Ecco, il mondo della cybersecurity per le AI è esattamente in questa fase di maturità adolescenziale. Per mesi abbiamo visto i ricercatori di sicurezza cercare disperatamente di patchare le falle di ‘prompt injection’, ovvero quei trucchetti con cui un malintenzionato riesce a manipolare le istruzioni di un modello linguistico per fargli fare cose non previste (tipo sbloccare i dati sensibili o ignorare i filtri di sicurezza). La soluzione classica sarebbe stata costruire muri sempre più alti, ma spoiler: i muri con l’AI non funzionano, perché il muro stesso è fatto di linguaggio.
La novità che arriva da Ars Technica è che ora i difensori stanno decidendo di adottare la stessa tattica degli attaccanti. Si chiama ‘context bombing’. Invece di cercare di filtrare ogni singola parola sospetta (un compito impossibile che richiederebbe una potenza di calcolo infinita e costi da capogiro), l’idea è quella di inondare l’agente AI con una quantità tale di informazioni, istruzioni contraddittorie o pattern caotici da mandarlo in corto circuito prima che possa eseguire l’ordine malevolo.

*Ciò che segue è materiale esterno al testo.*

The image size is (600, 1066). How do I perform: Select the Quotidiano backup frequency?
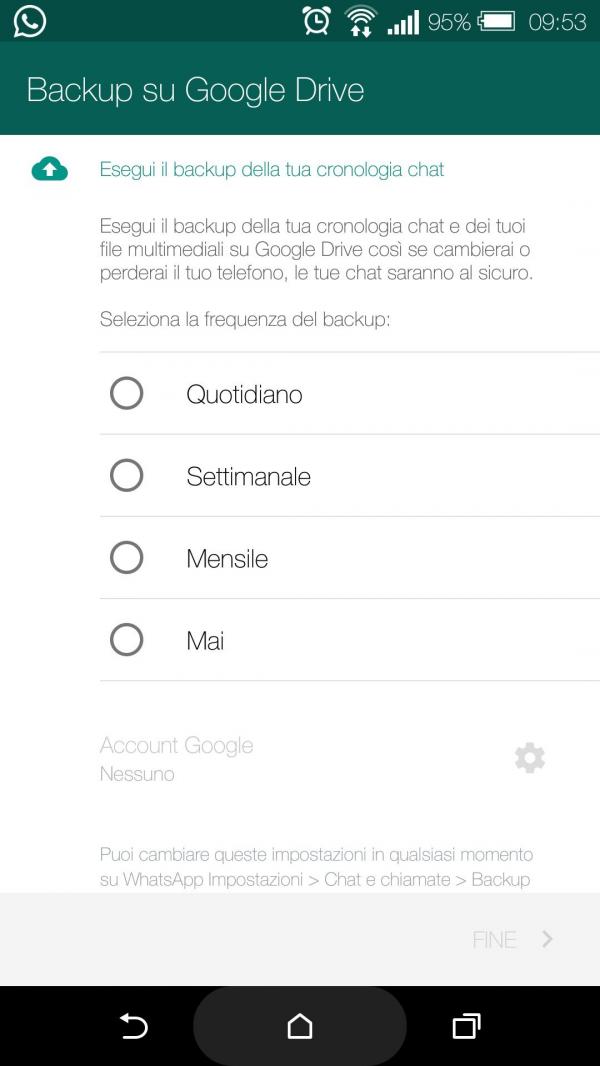click(127, 393)
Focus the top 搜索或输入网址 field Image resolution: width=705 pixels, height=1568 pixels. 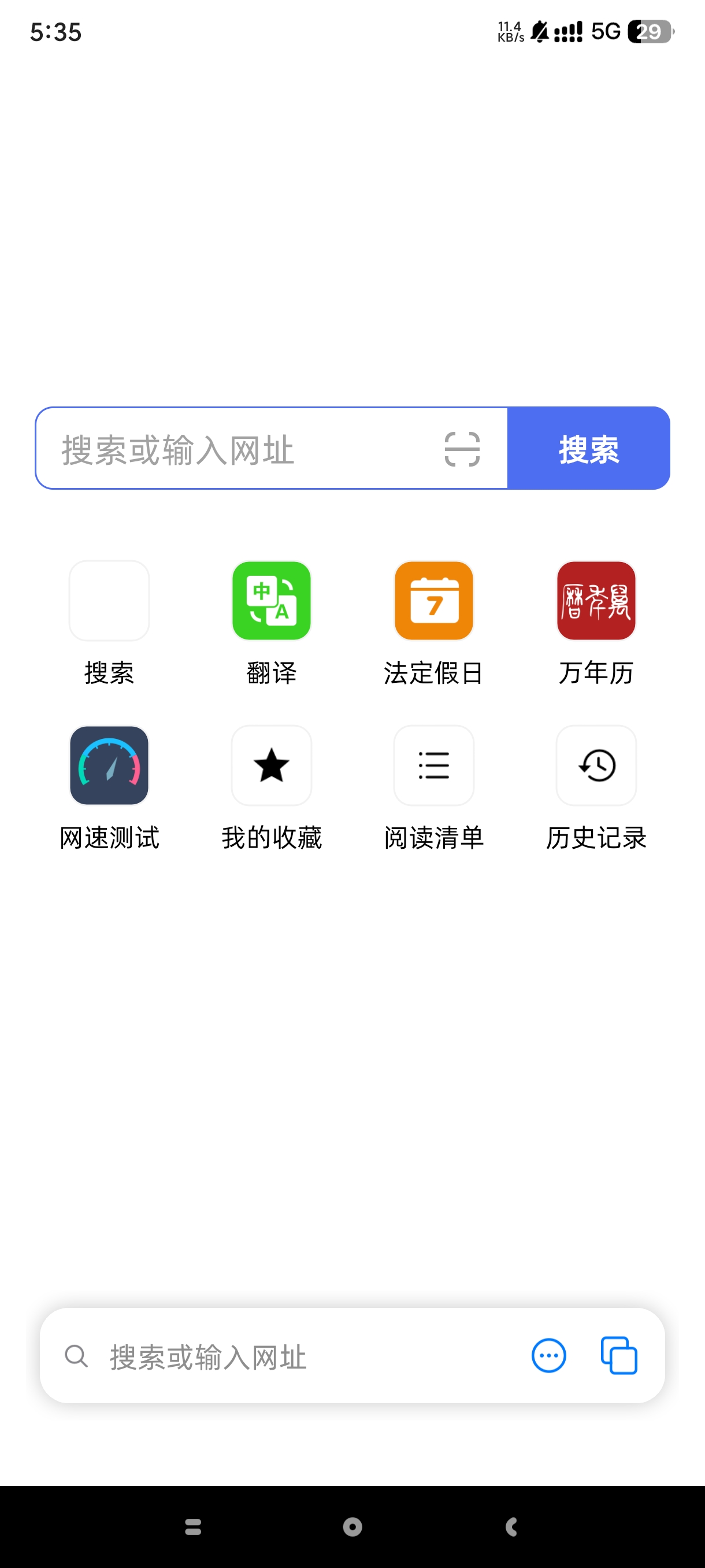pyautogui.click(x=243, y=449)
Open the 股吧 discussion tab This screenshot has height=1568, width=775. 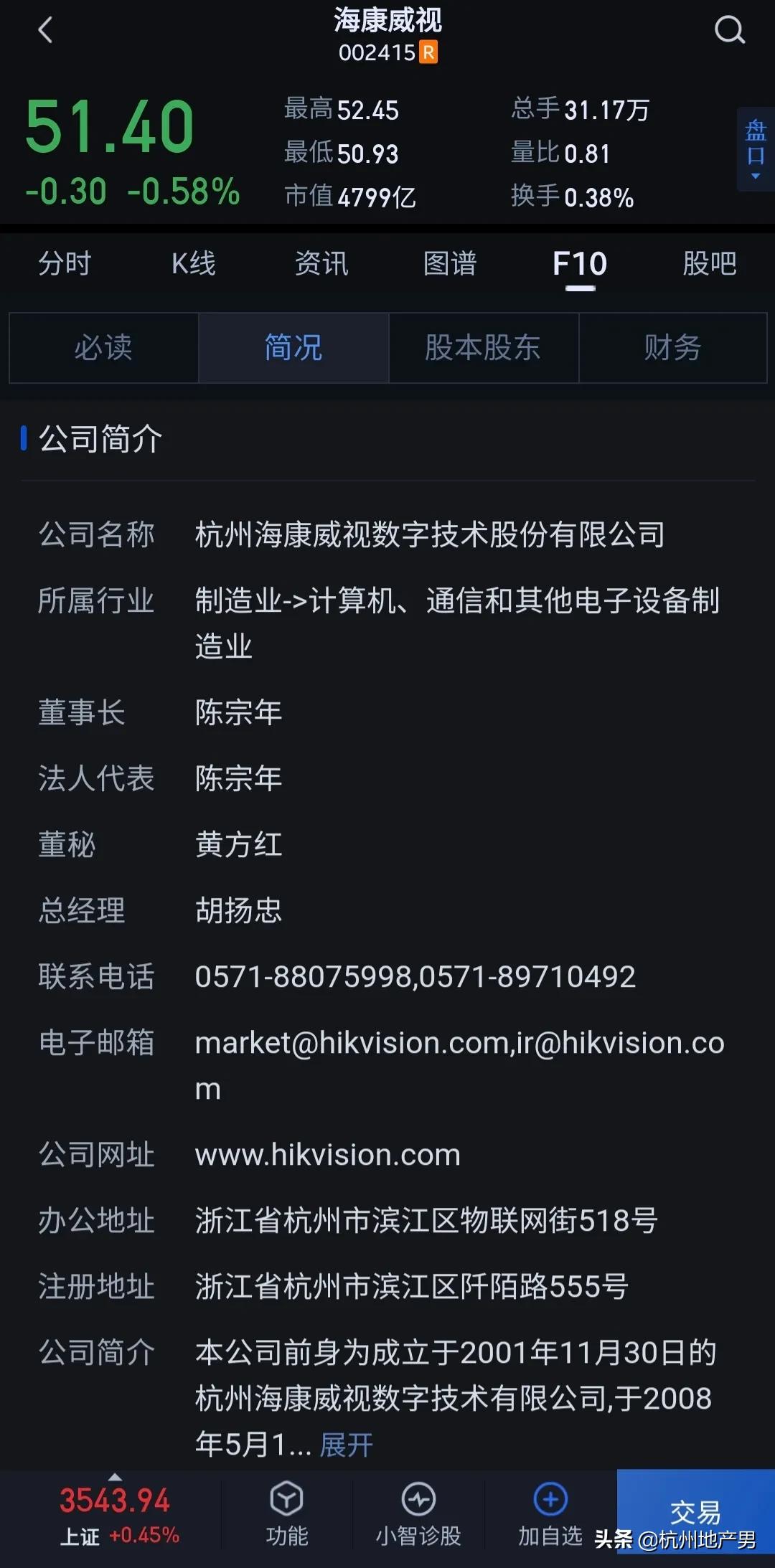709,264
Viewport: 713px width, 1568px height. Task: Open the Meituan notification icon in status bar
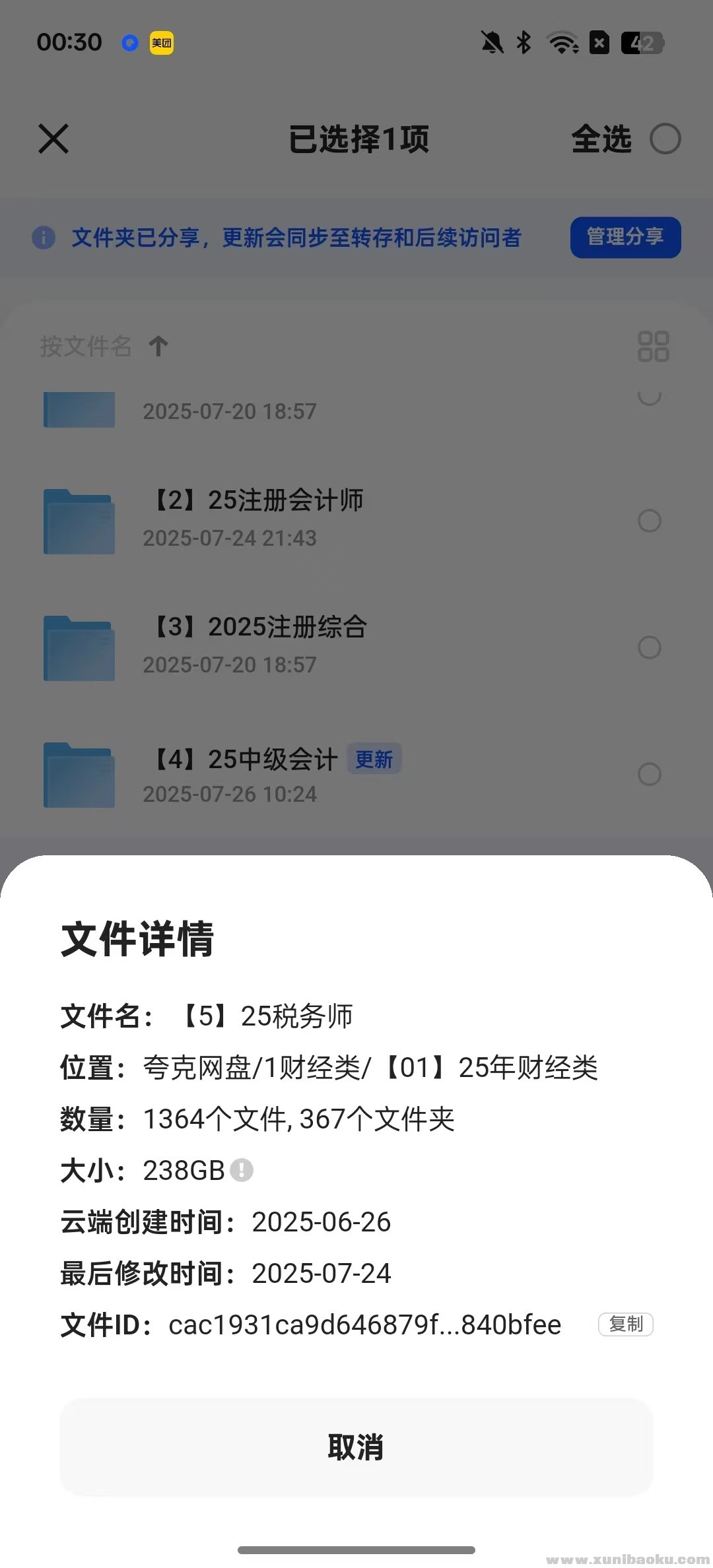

In pratica, l’obiettivo è forzare l’agente a un ‘shutdown’ preventivo. È un po’ come se, invece di cercare di fermare un hacker che sta cercando di scassinare la tua porta, decidessi di riempire l’intero ingresso con milioni di post-it appiccicosi: l’hacker non riuscirà nemmeno a trovare la serratura.
È una mossa geniale o un suicidio tecnologico? Da un lato, è una soluzione elegante e ‘low-cost’ che non richiede di riscrivere l’intera architettura dei modelli. È puro spirito hacker: usare le regole del nemico contro di lui. Dall’altro, c’è il rischio di creare un ecosistema dove la stabilità è un miraggio e dove basta un input un po’ troppo creativo per mandare in crash i servizi critici.
Non aspettatevi che questa rivoluzione cambi le leggi europere o le policy di Google o OpenAI domani mattina, che tanto sono più impegnati a venderti abbonamenti premium che a risolvere problemi strutturali. Per noi che mastichiamo codice e sperimentiamo con i modelli open source, però, questa direzione è affascinante. È la dimostrazione che la difesa non può essere solo un set di regole statiche, ma deve essere dinamica, imprevedibile e, in un certo senso, altrettanto ‘caotica’ dell’attacco.
Insomma, la guerra per il controllo del contesto è appena iniziata. E la cosa più divertente è che la soluzione potrebbe essere proprio un po’ di buon, vecchio caos.